One of the more interesting aspects of the climate system is that we typically don’t see one jet stream pattern persist more than several weeks. That would most likely either be in the middle of the winter or the summer, which are the most stable seasons. During spring and fall, with a seasonal transition going on, you almost never see anything last this long. The worst, coldest winters are when we’re stuck in a cold pattern for a long time. Or, we see extended warm periods. This winter, we’ve seen both with incredibly mild conditions early and followed by very cold weather. All the warm water from the Pacific dissipated. It’s been replaced with cold water that rises with anomalously strong trade winds to create La Niña, which we haven’t seen in some time.
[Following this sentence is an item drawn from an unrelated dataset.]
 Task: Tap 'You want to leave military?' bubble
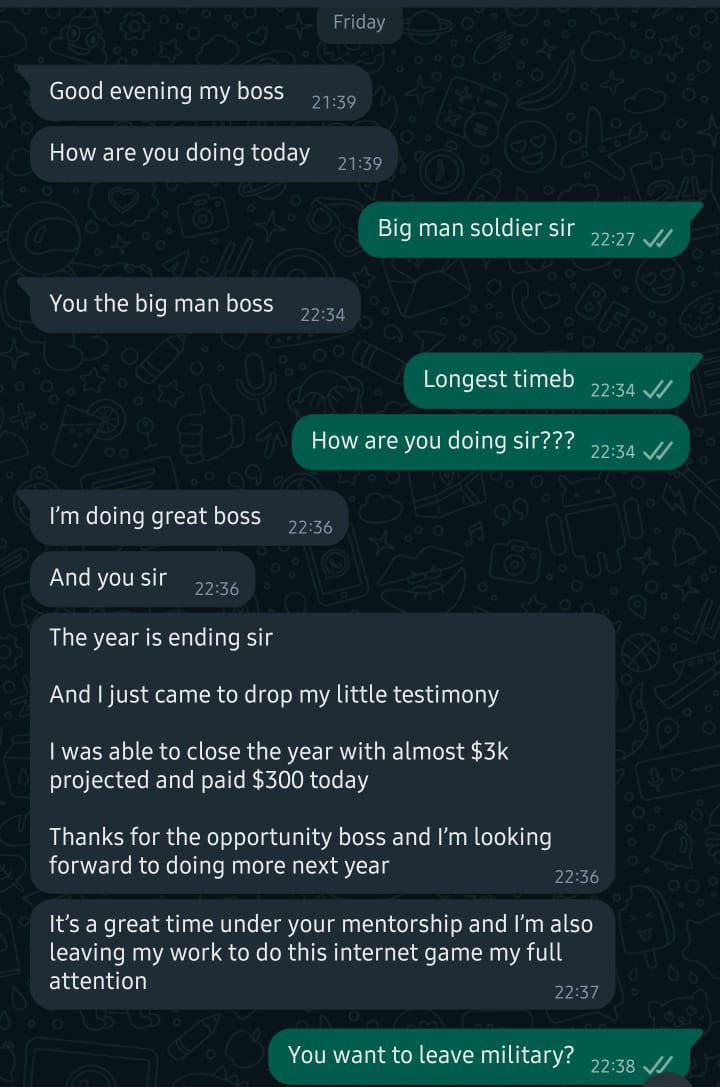point(486,1056)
It probably is part of the natural variability of the system. We probably can’t attribute it to one particular cause. There’s a lot of variability, which is why it’s difficult to discern what’s natural and what’s not.

MichiganScience:
What does the future hold for Michigan’s climate?

Dr. Andresen:
Michigan has become warmer over the last three decades, but the temperatures now are still within the range of the natural variability that we’ve observed over the last 100 or 120 years. They are currently at the high-end of that range. Much of that warming has occurred in the winter and the spring seasons — and a good deal of that has occurred at nighttime, which is partially related to increases in cloudiness. Changes in summer have not been nearly as evident. At the same time, it’s also become somewhat wetter. The benchmark dry decade in Michigan was the 1930s, and it’s been wetter ever since. There is some indication in the last 10 years that the increasing trend in precipitation may have leveled off somewhat. That may be temporary, but then again it may not.

Future projections of climate in our region during the next century from most recent global climate simulations suggest conditions generally warmer and wetter than those of recent decades. Whether or not the general agreement of these projections with observations during the past few decades is coincidental is not clear — only time will tell.